● Problem: Which lines run from the start of the data below to the line containing "The image size is (2576, 1447)."? Set them down exactly, with none added.

═════ Data supplied

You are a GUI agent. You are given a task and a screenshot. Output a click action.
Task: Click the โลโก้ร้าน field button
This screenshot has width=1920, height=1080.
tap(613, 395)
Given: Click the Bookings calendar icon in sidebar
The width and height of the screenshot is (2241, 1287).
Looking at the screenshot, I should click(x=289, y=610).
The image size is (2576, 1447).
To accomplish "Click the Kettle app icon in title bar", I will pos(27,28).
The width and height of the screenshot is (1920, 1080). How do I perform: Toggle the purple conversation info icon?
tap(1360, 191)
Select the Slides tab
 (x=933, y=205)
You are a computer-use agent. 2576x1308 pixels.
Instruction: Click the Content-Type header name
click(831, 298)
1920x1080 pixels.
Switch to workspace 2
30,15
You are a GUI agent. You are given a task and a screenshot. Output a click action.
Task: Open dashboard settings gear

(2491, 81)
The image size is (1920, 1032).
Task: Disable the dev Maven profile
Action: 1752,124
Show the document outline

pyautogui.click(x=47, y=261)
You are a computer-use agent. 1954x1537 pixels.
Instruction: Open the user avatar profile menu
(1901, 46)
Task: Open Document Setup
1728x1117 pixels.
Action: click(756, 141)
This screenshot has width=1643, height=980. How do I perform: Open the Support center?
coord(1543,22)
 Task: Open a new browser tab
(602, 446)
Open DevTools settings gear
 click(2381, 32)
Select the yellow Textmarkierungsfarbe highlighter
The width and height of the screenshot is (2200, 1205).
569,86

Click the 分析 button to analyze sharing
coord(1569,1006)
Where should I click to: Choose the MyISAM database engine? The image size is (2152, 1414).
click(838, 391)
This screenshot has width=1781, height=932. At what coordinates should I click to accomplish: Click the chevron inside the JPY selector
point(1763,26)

══════════

● Exercise solution:
You are a GUI agent. You are given a task and a screenshot. Output a click action.
Task: Click the โลโก้ร้าน field button
This screenshot has width=1920, height=1080.
tap(613, 395)
Given: Click the Bookings calendar icon in sidebar
The width and height of the screenshot is (2241, 1287).
Looking at the screenshot, I should click(x=289, y=610).
The image size is (2576, 1447).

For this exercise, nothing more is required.